Part of MiG’s problem has been the poor record that Russian firms in general have earned for delivering timely and effective service. India’s MiG-29 fleet has a poor operational record, for instance, in part because the parts and repairs often involve lengthy turnaround times and even shipment of equipment to Russia. Pogosyan has identified MiG’s after-sales service as a key area for improvement. If he can successfully deliver it, the lessons will benefit Russia’s military aviation industry as a whole. Meanwhile, layoffs and restructurings are expected at RAC MiG, to be followed by the integration of the MiG design bureau, some of its manufacturing, and implicitly of the troubled engine manufacturer Chernyshev into UAC.

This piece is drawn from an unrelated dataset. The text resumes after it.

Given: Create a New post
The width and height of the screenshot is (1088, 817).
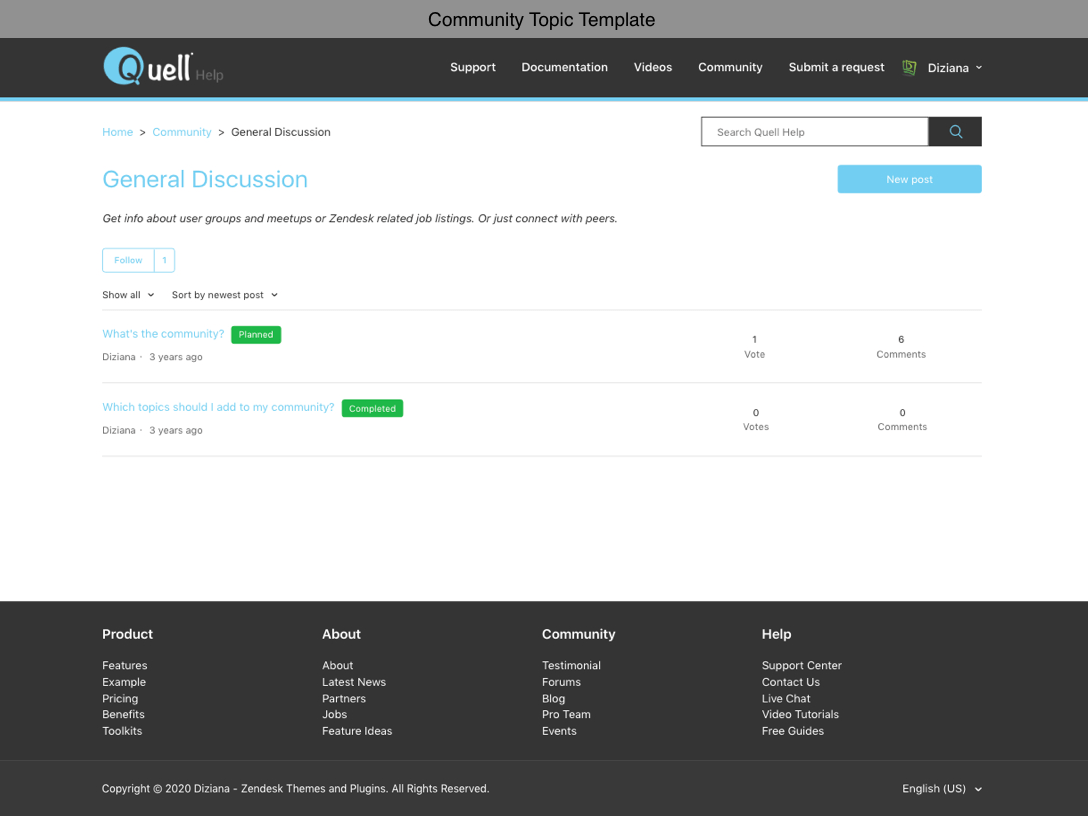Looking at the screenshot, I should (909, 179).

The fate of the more robust Klimov Corp. remains a question mark. Klimov is a full member of the VPK-MAPO (the Moscow Aviation Production Association) group alongside MiG, producing engines for helicopters, and industrial use in addition to its role providing jet and turboprop engines. RAC/MiG is believed to retain a large share of VPK-MAPO’s assets, and the Russian government has made statements to he effect that it wishes to consolidate the engine manufacturing sector under Oboronprom. These statements have included the Chernyshev, Salyut and Klimov plants, along with Ufa’s facility.

A restructuring of RAC MiG could give the Russian government the opportunity it had been looking for, allowing it to move forward with that effort. The government could also decide that sorting out the structure of Russia’s military engine industry poses its own set of questions, and opt for a different sort of interim approach for Klimov. Time will tell.